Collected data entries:
--*--

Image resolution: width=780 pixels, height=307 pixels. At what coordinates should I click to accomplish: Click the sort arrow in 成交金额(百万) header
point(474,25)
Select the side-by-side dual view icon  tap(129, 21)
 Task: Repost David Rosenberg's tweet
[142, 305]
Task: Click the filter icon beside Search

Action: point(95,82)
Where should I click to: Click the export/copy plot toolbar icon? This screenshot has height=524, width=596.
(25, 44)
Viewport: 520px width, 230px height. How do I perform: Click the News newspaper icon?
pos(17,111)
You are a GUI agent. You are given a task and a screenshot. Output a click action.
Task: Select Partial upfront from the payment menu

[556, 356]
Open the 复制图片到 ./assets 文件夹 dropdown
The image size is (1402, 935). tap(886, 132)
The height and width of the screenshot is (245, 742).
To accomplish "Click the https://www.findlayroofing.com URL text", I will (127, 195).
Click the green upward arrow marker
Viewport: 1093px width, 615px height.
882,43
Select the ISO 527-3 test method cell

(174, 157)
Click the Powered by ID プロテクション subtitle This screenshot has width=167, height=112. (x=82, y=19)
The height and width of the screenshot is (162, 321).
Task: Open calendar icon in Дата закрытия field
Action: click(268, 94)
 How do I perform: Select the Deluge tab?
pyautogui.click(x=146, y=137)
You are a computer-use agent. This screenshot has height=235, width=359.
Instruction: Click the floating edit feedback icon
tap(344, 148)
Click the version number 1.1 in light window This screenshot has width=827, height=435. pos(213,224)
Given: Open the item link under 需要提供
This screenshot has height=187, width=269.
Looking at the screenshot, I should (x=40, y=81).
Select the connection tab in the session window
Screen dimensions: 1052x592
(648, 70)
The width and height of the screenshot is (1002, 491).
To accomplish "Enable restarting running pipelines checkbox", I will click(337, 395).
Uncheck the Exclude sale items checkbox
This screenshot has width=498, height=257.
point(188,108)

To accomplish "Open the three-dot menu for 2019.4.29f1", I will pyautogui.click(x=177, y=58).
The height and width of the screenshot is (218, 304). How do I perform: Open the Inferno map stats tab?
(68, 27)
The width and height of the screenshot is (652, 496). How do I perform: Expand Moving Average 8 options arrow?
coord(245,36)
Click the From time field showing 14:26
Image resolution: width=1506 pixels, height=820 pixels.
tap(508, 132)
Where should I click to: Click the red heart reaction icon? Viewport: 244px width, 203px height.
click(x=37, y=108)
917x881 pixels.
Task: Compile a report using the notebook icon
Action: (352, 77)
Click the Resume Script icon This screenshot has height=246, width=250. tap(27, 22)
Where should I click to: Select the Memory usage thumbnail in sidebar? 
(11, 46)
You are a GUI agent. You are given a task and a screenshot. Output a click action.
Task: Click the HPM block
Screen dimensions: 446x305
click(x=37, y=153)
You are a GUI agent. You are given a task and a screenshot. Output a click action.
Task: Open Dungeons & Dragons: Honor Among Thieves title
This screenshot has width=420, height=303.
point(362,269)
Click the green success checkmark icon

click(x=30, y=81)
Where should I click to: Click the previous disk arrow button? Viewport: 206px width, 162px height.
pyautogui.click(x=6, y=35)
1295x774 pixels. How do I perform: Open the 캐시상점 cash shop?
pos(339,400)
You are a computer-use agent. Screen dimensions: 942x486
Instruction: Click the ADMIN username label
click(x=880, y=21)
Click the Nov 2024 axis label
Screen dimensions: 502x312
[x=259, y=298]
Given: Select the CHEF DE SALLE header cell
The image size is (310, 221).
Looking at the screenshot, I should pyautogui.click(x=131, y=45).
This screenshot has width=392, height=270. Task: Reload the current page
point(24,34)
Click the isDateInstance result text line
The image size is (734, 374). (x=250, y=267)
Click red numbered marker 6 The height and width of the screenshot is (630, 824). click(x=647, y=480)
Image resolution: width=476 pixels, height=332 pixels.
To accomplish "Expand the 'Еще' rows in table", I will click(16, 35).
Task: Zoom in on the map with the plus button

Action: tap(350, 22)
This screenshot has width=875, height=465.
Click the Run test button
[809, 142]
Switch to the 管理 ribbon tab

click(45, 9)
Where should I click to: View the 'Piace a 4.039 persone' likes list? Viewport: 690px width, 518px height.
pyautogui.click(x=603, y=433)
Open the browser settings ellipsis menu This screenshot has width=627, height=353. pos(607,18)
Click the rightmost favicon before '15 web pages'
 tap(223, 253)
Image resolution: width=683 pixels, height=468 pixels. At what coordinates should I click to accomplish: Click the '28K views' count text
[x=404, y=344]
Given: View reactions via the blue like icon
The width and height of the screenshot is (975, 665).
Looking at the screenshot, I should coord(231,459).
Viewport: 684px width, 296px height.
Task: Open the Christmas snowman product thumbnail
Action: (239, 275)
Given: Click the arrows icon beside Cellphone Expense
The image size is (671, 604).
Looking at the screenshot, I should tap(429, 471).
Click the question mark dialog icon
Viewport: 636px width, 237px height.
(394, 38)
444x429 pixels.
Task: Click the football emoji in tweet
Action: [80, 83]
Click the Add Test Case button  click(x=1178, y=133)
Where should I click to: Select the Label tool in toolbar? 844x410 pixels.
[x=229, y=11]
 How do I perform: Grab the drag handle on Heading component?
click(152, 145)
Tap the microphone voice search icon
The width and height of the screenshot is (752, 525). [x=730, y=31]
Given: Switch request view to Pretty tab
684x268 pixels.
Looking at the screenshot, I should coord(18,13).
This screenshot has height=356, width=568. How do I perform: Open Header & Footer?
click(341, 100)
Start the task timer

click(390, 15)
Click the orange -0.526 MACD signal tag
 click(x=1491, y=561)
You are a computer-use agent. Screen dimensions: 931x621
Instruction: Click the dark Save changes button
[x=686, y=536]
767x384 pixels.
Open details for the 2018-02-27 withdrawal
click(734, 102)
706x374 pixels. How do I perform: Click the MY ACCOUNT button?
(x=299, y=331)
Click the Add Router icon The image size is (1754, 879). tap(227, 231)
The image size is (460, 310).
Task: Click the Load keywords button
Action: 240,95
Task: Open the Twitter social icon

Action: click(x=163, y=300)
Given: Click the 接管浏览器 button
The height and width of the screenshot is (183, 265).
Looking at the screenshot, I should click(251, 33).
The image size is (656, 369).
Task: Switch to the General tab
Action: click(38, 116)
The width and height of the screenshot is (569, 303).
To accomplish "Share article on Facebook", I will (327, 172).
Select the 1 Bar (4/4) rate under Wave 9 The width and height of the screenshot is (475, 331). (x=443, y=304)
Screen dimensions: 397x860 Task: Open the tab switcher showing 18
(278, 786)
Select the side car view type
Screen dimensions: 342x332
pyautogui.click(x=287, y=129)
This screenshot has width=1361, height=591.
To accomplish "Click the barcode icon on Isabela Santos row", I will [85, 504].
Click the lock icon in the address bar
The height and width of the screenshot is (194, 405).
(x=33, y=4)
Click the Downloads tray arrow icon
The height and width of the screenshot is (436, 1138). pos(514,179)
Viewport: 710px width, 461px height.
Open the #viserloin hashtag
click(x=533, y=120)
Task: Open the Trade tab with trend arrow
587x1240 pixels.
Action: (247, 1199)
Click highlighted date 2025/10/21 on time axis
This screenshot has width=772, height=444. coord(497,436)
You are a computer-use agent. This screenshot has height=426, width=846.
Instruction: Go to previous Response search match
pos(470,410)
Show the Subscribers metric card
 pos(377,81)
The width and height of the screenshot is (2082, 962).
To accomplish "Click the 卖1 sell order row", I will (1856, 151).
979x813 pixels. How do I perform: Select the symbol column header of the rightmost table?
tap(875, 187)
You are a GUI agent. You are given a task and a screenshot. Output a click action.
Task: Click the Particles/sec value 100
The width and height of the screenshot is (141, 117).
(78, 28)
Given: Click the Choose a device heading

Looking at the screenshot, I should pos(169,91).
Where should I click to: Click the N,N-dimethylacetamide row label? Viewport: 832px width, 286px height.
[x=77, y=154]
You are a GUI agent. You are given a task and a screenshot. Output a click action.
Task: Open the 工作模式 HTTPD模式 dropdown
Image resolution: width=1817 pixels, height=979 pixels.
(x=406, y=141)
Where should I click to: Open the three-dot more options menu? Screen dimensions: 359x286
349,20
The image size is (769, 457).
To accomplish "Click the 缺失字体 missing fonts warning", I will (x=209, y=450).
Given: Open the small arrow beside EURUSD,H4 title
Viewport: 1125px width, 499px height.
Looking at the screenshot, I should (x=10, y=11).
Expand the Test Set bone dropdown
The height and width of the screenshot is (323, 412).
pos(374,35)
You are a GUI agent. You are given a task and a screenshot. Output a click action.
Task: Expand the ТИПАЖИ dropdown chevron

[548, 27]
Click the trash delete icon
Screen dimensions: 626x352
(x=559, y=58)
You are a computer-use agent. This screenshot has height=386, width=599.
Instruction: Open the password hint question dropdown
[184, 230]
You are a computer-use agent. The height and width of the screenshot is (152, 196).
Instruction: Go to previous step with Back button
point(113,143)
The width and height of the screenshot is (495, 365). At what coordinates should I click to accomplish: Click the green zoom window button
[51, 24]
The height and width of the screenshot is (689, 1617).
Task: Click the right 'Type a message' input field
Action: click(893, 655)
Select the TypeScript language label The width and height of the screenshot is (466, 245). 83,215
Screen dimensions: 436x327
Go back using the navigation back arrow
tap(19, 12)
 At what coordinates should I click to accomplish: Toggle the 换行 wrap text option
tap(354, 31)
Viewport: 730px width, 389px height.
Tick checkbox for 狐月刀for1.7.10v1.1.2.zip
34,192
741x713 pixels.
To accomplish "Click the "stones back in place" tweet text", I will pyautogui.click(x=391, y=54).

--*--

Problem statement: From the records above, reproduce exactly the lines from the one with "Image resolution: width=1817" to the one with "You are a computer-use agent. The", both included, and no others.

Result for this exercise:
Image resolution: width=1817 pixels, height=979 pixels.
(x=406, y=141)
Where should I click to: Open the three-dot more options menu? Screen dimensions: 359x286
349,20
The image size is (769, 457).
To accomplish "Click the 缺失字体 missing fonts warning", I will (x=209, y=450).
Given: Open the small arrow beside EURUSD,H4 title
Viewport: 1125px width, 499px height.
Looking at the screenshot, I should (x=10, y=11).
Expand the Test Set bone dropdown
The height and width of the screenshot is (323, 412).
pos(374,35)
You are a GUI agent. You are given a task and a screenshot. Output a click action.
Task: Expand the ТИПАЖИ dropdown chevron

[548, 27]
Click the trash delete icon
Screen dimensions: 626x352
(x=559, y=58)
You are a computer-use agent. This screenshot has height=386, width=599.
Instruction: Open the password hint question dropdown
[184, 230]
You are a computer-use agent. The height and width of the screenshot is (152, 196).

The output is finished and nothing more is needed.